Tona Hangen

Using Technology to Fuel Your Teaching Passion… and Have Fun

This weekend I was part of a panel for the OAH in Atlanta with the zippy title “The Future of Teaching History: Using Technology to Make Teaching More Fun and Effective.” Fellow panelists David Trowbridge (Marshall University), Russell Jones (Eastern Michigan University), and I wanted to spark actual conversation (not just blah blah present to a silent room) about what to do with the dilemmas that certain technologies present to history educators. I think all three of us are enthusiastic teachers who want to engage students in meaningful learning that involves digital tools, but we are also attentive to why this has to be a very individual process, and why technology sometimes creates problems instead of solves them.

On the one hand, digital realms open up exciting new possibilities and opportunities for students to use and produce authentic history. On the other, instructors across the K-16 educational spectrum are increasingly expected to “use technology” without always being told why, or without being given the parallel power to define for themselves which technologies make sense for their own pedagogies. Digital technology is undeniably reshaping higher education, and historians need to be in on that conversation – if for no other reason, because the interwebs are a built human environment worthy of our study and our contributions. We packed the room and got a good discussion going about tools and reasons to use them, but also some very honest comments about constraints and obstacles during the Q&A and I appreciated the audience’s candor.

I kicked off the session with some broad thoughts about what I think is changing with regard to history teaching and learning and technology. I see several profound and related paradigm shifts in history teaching: from passive absorption and memorization to active learning; from “what I teach” to outcomes-oriented “what they learn” (i.e. from coverage to uncoverage); from the scale of the single course to thinking holistically about history programs and the function of history teaching in the academy; from history learning as individual to collaborative (which is actually truer to how professional historians really do work); from analog to digital; and from limited sources to massive access and a vast sea of content. What I think is not changing is that history teaching always has been more than just content delivery. Technology enables larger economies of scale in content delivery, sure, but it cannot automate truly excellent history teaching – which is, and I think should always remain – at its root, a human relationship of apprenticeship and empowerment.
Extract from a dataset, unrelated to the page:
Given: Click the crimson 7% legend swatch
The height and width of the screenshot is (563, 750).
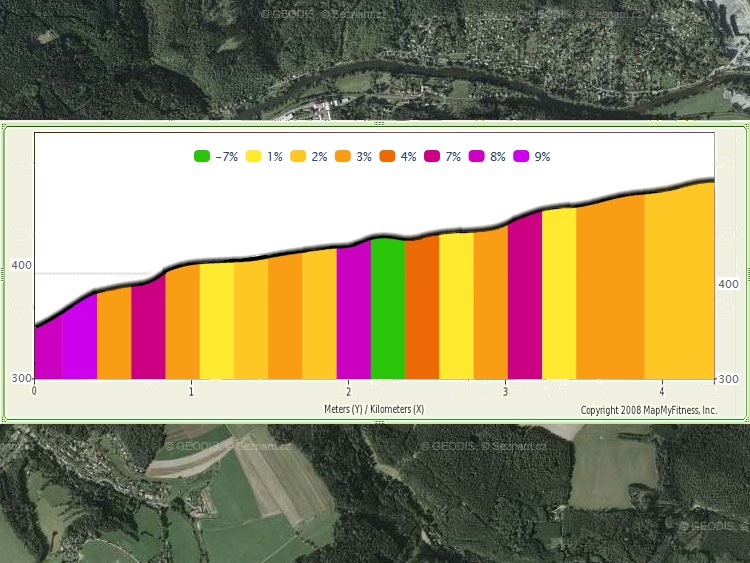Looking at the screenshot, I should (x=431, y=156).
As I put it in my talk, improved teaching is not just bigger, with more seats filled. For technology to assist in making history teaching more fun and effective, it would need to mean “fun” in the sense of classrooms that are memorable, engaging, and students want to be there. And “effective” in the sense that the teaching accomplished the learning we designed it to – which is, disrupt the common misconception that history is a finished packet of knowledge to be handed off, passed on, received, retained. And most of all: “effective” in the sense that it permanently, irreversibly turns on in students the switch that history is a constructed, contestable argument in such a way that they can never unlearn it. Not tools for tools’ sake but making students more adept tool users, maybe even tool makers, tools to develop historian’s habits of mind, even at the novice level.

My slides are posted at tonahangen.com/teaching/oah14, along with short descriptions of the tools I briefly highlighted from my own classroom experiences. I tried to showcase things that have worked in a variety of settings, since I teach lots of different kinds of history courses: first-year seminar, surveys, electives, methods course and senior capstone seminar. Each of them uses “technology” integrally, but in very distinct ways. I hope to add more to that page, it’s a bit rudimentary, but for now I think captures the collegial spirit of sharing in our session.